2 - $\eta(q, \sigma) = \delta(q, \sigma)$.
So essentially $B$ is obtained from A by adding a new state $q_{new}$, which is the only initial state of $B$. Upon reading $\sigma$ from $q_{new}$ we move nondeterministically to any state that we can reach in $A$ from $Q_0$ upon reading $\sigma$, and finally $q_{new}$ is considered accepting only when there is an initial state in $A$ that is accepting (this part handles the empty-word $\epsilon$).
Correctness follows easily. I leave the empty-word case for you, and simply note that once $B$ leaves the state ${q_{new}}$, it cannot go back to it, and has to proceed by following transitions of $A$.

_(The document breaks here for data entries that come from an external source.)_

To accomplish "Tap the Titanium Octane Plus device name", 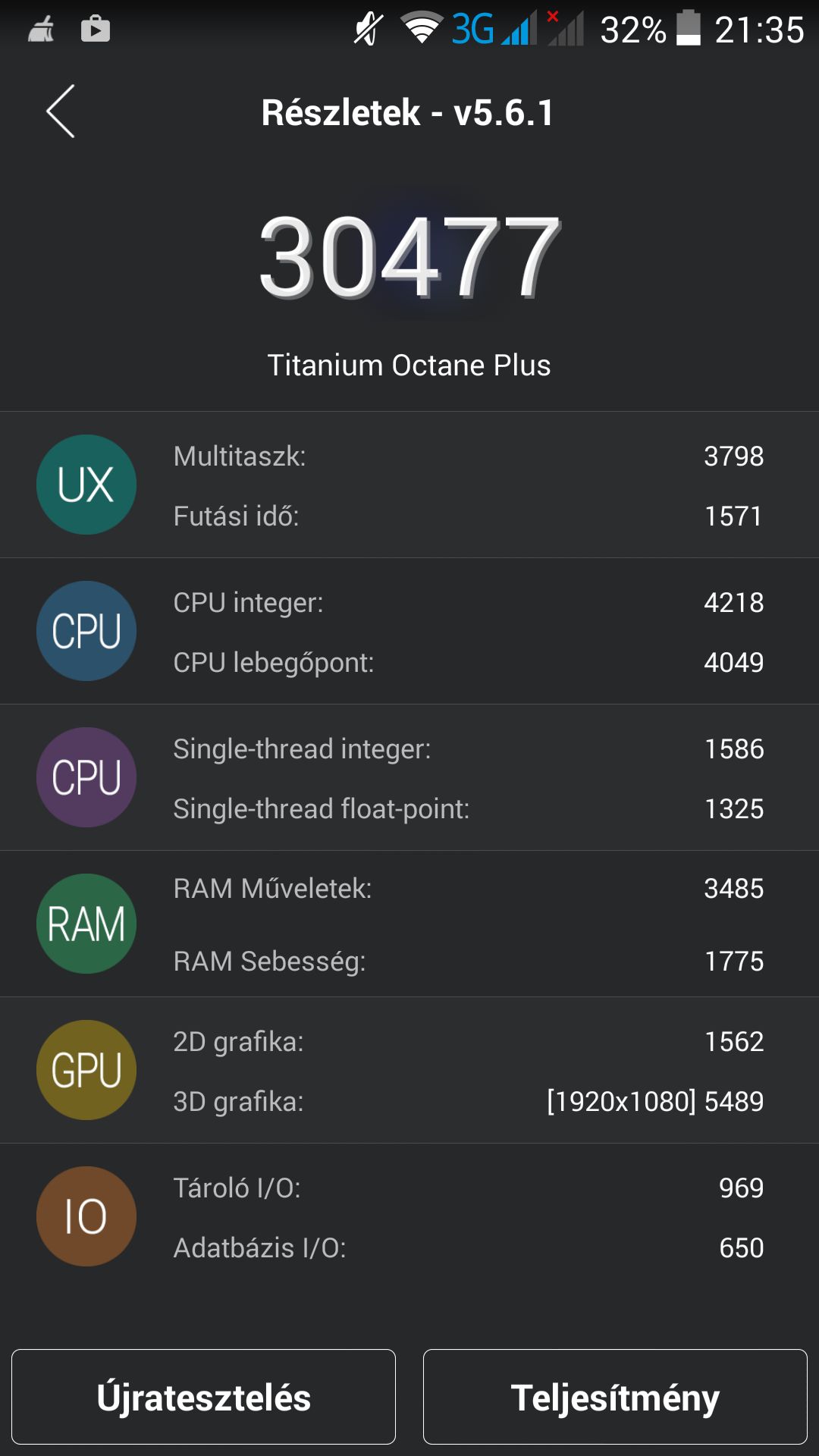I will tap(410, 366).
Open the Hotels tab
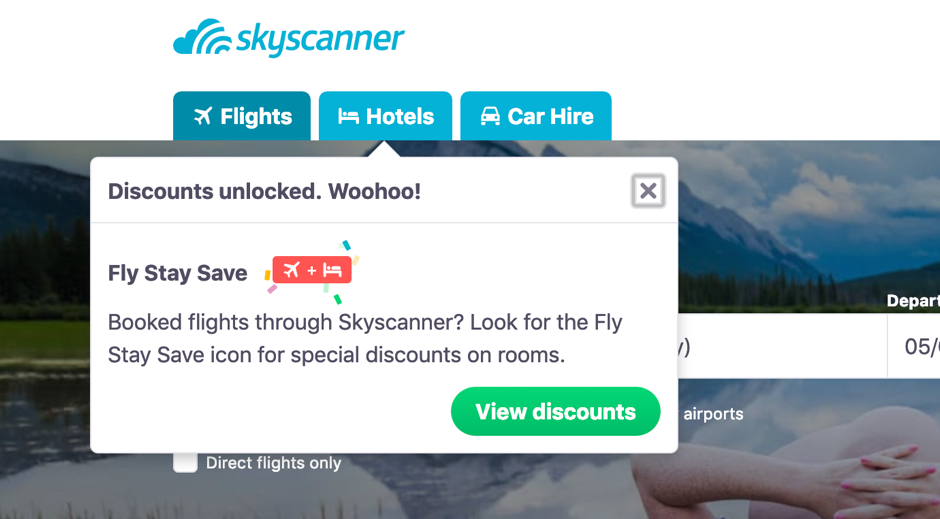The height and width of the screenshot is (519, 940). (x=385, y=117)
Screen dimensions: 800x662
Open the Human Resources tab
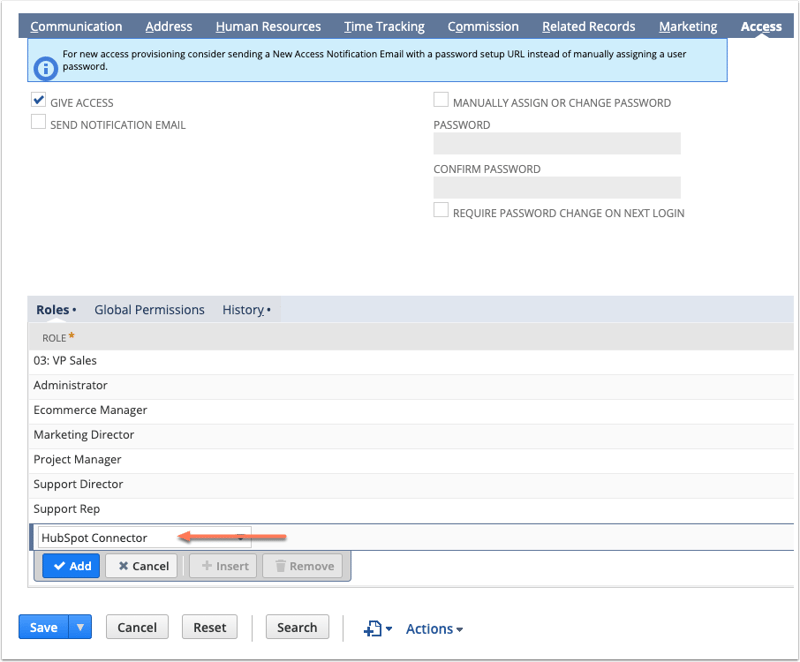tap(268, 26)
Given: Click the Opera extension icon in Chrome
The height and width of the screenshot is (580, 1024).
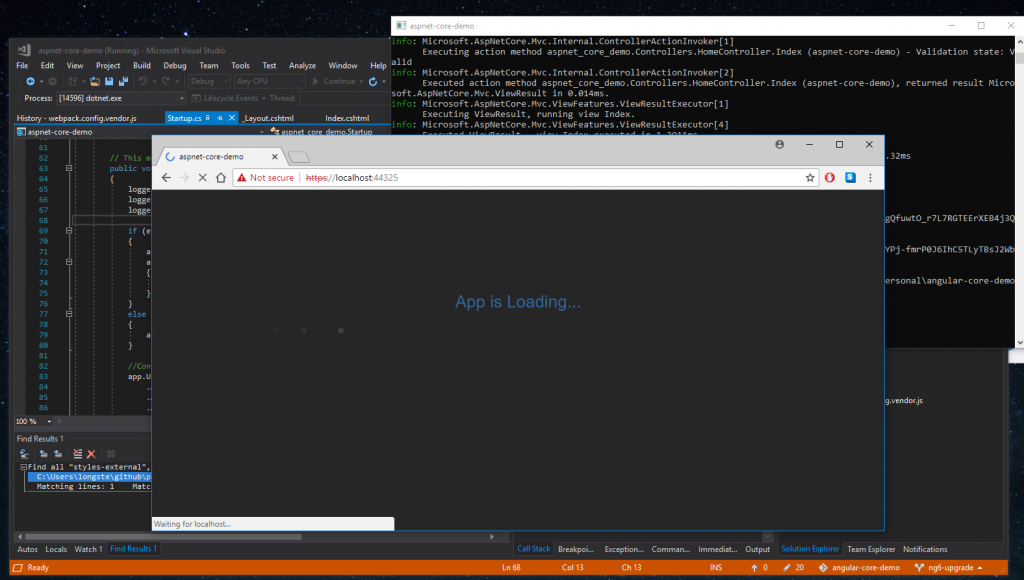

Now every accepting run of $A$ can be replaced by an accepting run of $B$ -- you only have to replace the initial state of the run with $q_{new}$, and then verify that the resulted run is legal in B and accepting. Conversely, every accepting run $r$ of $B$ on a non-empty word has a corresponding accepting run of A on the same word: if $q_{new} \xrightarrow{a} q$ is the first transition that $r$ traverses, then by definition, there is some $q_0\in Q_0$ such that $q\in \delta(q_0, a)$ and thus we can replace the transition $q_{new} \xrightarrow{a} q$ with $q_0 \xrightarrow{a} q$ to get an accepting run of $A$.
So what you should do first is define formally the automaton that you think works, and then try to prove that it is indeed equivalent. I leave the details to you.
Note that what I actually did is removal of $\epsilon$-transitions -- it can be done in several ways, but if you care about a single initial state, that can also be done, as we showed.